[Saved entries]
──────────

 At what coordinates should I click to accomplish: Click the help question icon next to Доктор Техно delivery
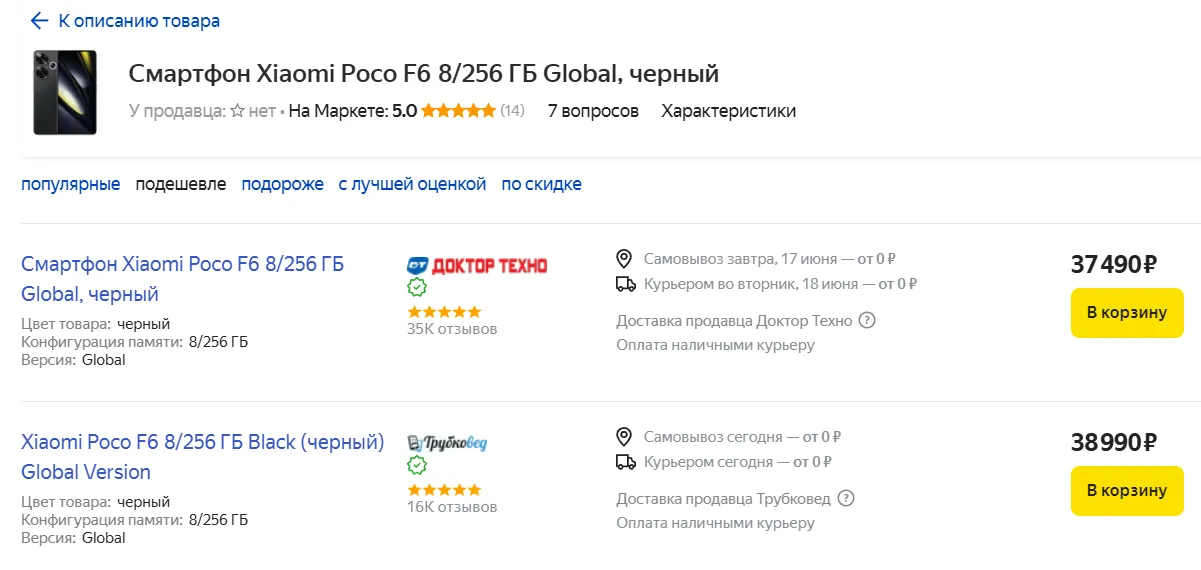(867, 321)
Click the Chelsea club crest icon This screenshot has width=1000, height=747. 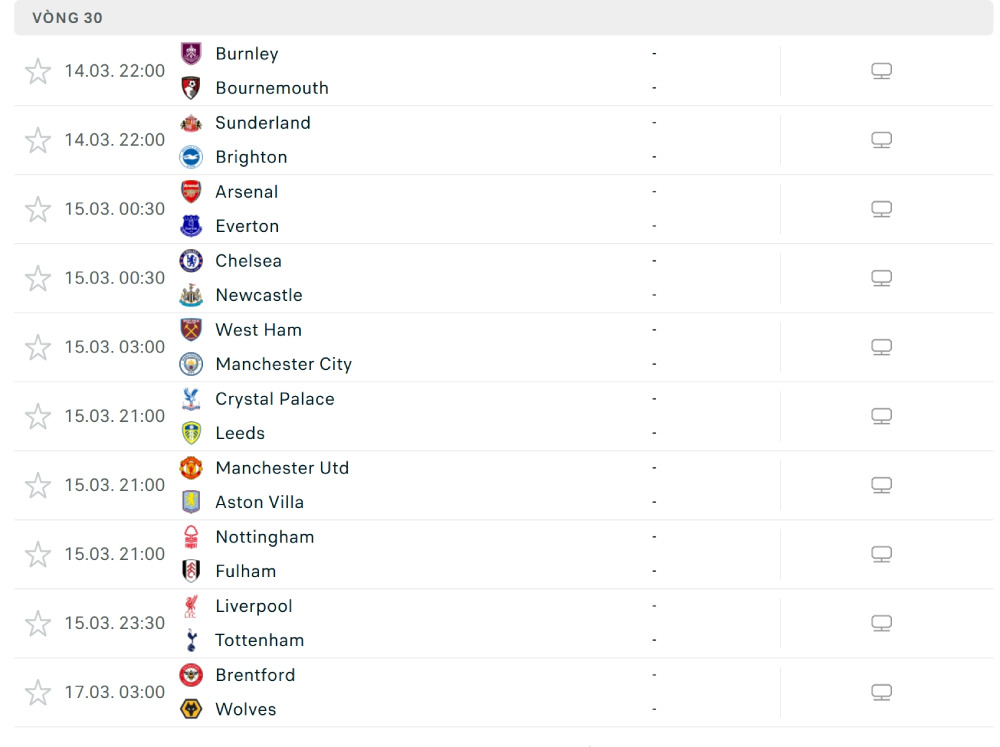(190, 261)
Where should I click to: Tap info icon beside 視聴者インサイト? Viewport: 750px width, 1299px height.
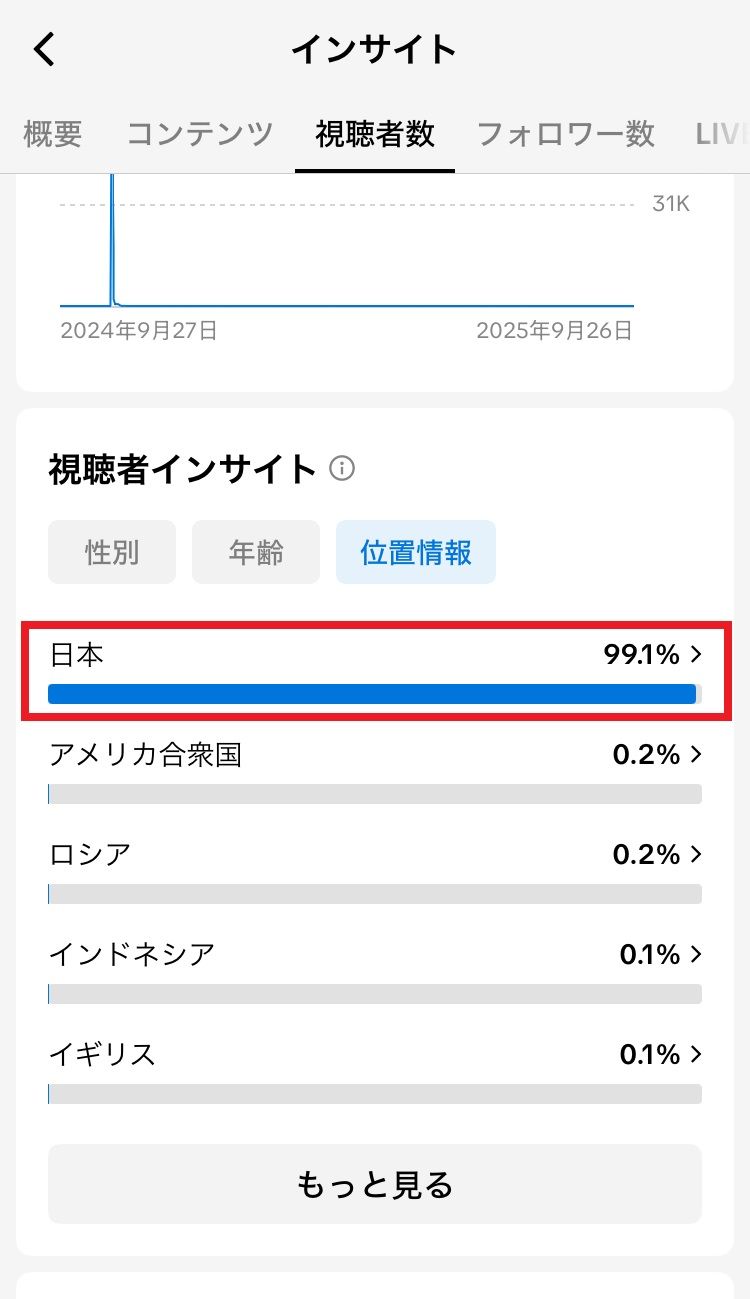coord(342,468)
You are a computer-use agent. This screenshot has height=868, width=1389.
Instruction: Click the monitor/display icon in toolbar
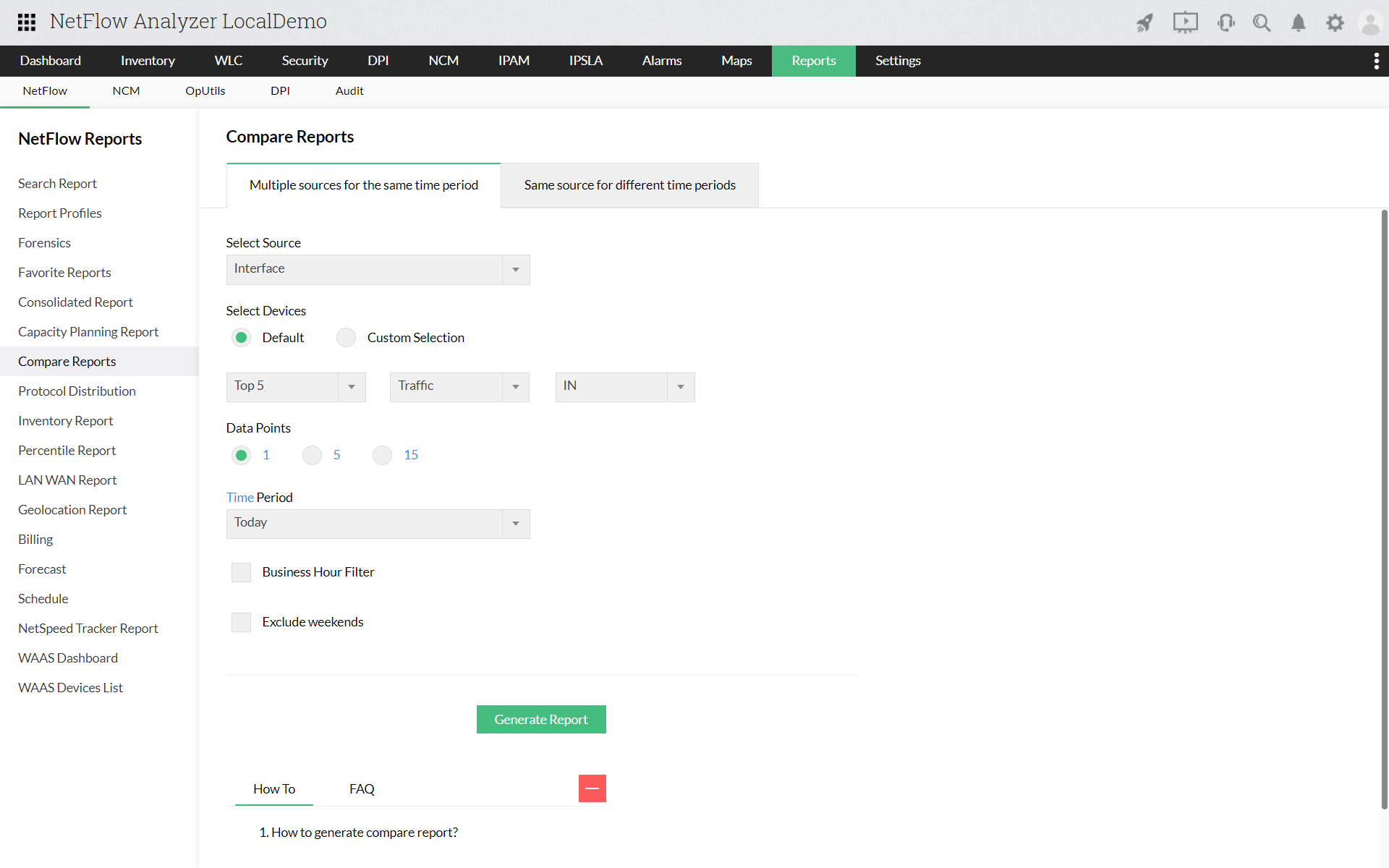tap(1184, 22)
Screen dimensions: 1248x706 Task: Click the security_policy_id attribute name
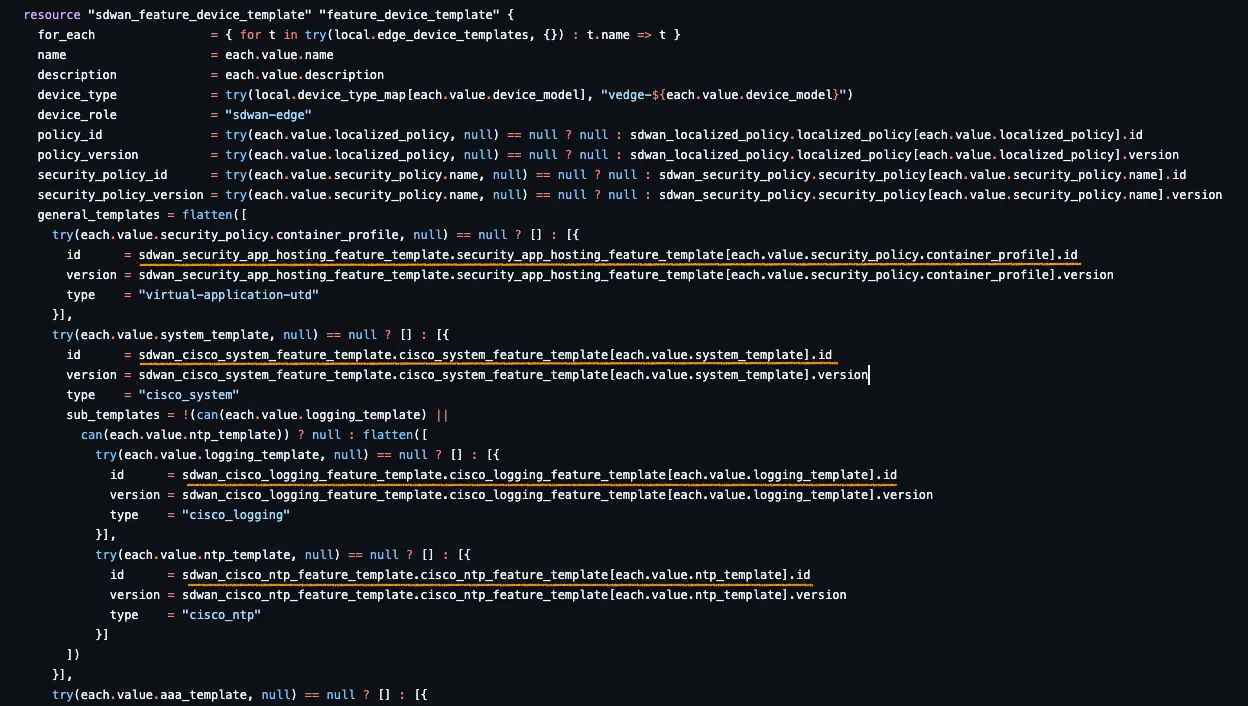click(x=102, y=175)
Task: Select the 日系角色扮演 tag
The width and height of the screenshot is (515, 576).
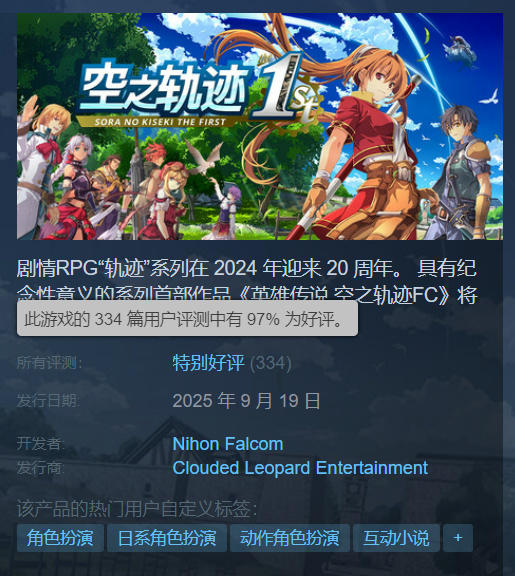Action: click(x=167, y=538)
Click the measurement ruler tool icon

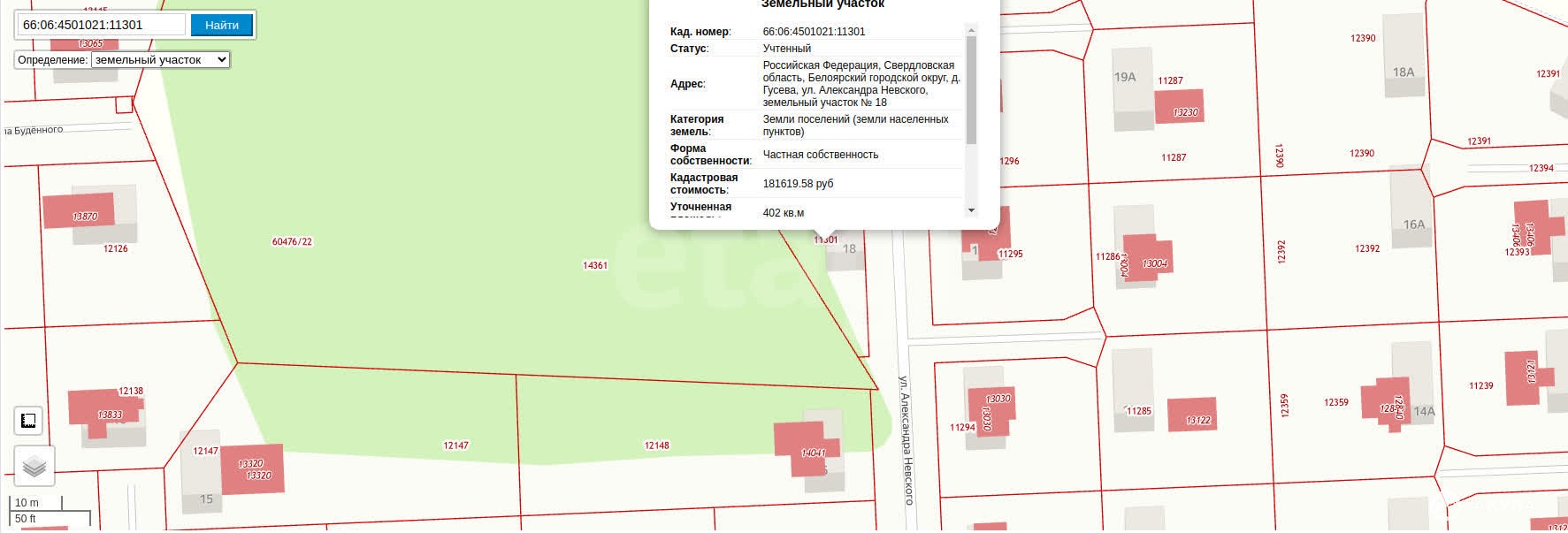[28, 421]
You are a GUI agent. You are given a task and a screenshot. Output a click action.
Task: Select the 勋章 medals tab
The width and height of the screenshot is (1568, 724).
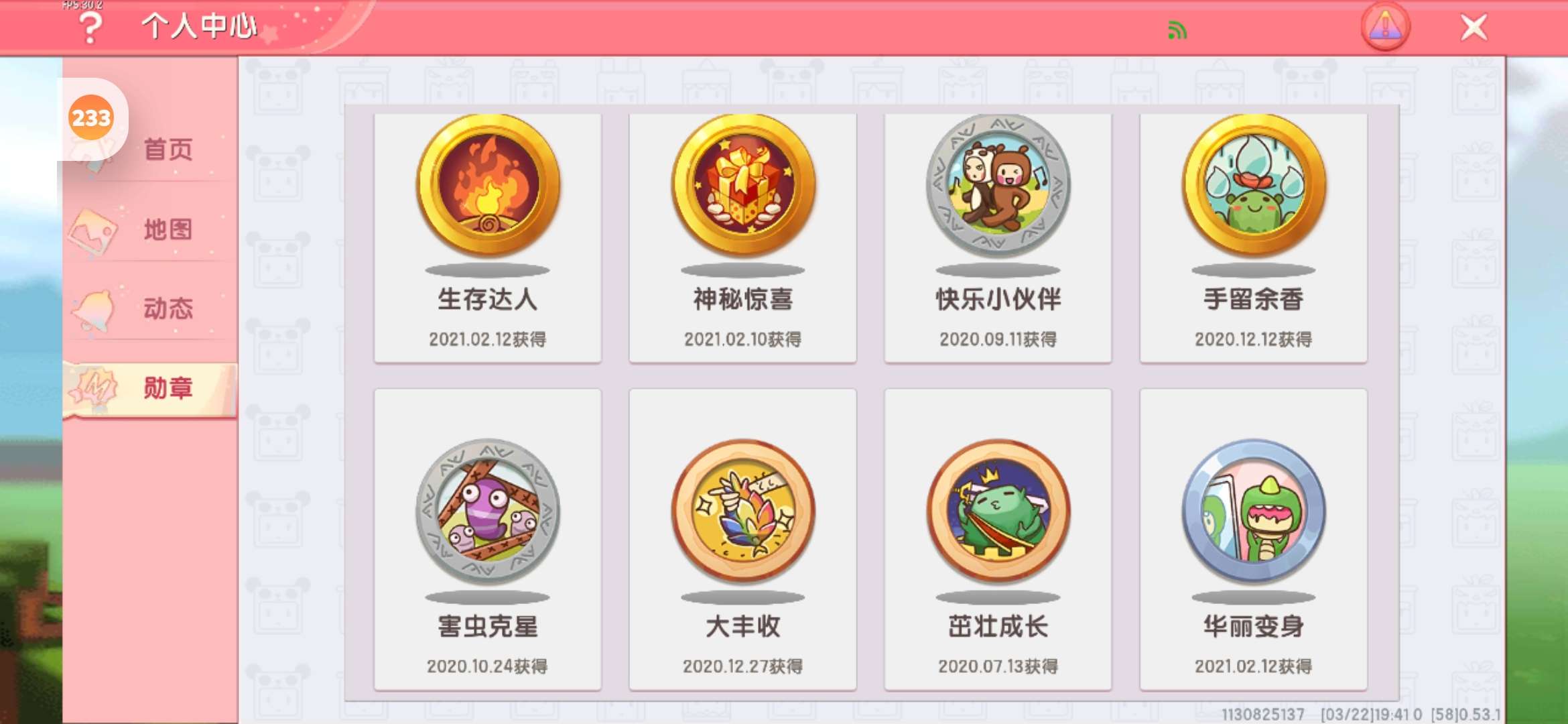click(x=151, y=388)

──────────

## Work required
Starting at the line that contains "Where should I", output every line through the end of the data, both ends included, and nothing else; pictures stay out.

## Response for this exercise
Where should I click to: Tap info icon beside 視聴者インサイト? Viewport: 750px width, 1299px height.
coord(342,468)
You are a computer-use agent. This screenshot has height=868, width=1389.
Instruction: Click the monitor/display icon in toolbar
tap(1184, 22)
Screen dimensions: 1248x706 Task: Click the security_policy_id attribute name
click(x=102, y=175)
Task: Select the 日系角色扮演 tag
The width and height of the screenshot is (515, 576).
Action: click(x=167, y=538)
Click the measurement ruler tool icon

[28, 421]
You are a GUI agent. You are given a task and a screenshot. Output a click action.
Task: Select the 勋章 medals tab
The width and height of the screenshot is (1568, 724).
click(x=151, y=388)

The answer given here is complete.